What the task asks:
For every line in the records that has the word "computer", make a copy.
━━ Data excerpts
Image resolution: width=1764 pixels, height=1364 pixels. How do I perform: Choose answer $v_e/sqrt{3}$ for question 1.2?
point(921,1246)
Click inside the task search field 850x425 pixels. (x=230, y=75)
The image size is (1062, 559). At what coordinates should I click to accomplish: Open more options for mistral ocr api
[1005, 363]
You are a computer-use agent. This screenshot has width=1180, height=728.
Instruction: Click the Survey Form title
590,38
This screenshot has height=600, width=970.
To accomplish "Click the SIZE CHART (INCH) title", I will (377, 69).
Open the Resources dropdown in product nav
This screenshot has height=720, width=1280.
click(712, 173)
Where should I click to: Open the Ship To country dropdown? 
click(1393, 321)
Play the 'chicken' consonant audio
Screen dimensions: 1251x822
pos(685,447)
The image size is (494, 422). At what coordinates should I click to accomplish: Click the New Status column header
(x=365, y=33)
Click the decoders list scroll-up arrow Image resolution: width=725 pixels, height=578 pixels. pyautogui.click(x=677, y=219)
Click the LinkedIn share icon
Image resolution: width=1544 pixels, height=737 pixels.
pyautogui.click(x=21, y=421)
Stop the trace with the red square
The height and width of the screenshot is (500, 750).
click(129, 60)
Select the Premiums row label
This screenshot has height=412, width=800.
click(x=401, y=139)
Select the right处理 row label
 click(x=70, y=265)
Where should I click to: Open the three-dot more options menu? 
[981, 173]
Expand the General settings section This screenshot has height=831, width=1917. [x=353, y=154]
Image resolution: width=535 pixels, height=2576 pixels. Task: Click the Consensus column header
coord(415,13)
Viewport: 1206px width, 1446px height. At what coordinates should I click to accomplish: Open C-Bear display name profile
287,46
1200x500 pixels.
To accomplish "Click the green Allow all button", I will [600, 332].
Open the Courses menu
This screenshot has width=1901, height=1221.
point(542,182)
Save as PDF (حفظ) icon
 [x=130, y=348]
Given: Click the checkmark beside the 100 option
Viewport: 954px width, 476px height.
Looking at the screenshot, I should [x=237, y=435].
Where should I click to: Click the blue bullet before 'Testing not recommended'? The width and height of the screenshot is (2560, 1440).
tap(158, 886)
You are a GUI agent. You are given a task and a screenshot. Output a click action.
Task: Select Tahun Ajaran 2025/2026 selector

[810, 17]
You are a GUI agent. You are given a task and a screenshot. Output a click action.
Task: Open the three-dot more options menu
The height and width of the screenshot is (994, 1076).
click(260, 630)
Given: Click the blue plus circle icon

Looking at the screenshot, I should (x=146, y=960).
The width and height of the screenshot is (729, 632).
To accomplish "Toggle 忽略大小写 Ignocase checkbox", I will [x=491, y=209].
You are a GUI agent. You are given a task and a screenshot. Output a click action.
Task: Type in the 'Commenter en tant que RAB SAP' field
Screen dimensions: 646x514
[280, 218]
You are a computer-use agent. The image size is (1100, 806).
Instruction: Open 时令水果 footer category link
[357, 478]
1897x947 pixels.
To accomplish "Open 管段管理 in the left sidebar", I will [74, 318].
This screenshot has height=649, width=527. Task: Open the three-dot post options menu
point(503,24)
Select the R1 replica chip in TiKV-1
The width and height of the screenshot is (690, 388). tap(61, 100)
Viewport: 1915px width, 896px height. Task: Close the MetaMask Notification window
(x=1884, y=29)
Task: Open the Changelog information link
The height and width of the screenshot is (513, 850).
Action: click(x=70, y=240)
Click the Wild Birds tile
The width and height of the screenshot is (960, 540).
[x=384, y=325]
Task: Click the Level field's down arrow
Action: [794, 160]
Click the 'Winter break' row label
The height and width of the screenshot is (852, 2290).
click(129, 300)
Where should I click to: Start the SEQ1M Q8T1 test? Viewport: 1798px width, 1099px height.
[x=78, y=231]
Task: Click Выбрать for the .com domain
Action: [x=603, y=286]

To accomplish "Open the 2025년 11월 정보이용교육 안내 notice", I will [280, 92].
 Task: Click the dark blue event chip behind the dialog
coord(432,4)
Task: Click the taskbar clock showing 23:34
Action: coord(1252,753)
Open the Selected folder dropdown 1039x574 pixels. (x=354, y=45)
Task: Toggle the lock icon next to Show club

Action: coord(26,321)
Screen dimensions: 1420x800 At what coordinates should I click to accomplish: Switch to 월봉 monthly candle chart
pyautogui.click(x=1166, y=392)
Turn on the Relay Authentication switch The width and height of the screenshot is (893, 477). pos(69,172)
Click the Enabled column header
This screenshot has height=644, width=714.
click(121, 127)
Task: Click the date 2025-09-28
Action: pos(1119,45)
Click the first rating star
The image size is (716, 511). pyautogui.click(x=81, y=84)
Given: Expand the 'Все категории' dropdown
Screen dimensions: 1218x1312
━━━━
Response area:
You are a computer-use agent. This screenshot has width=1180, height=728.
You are a computer-use agent. The image size is (1100, 806).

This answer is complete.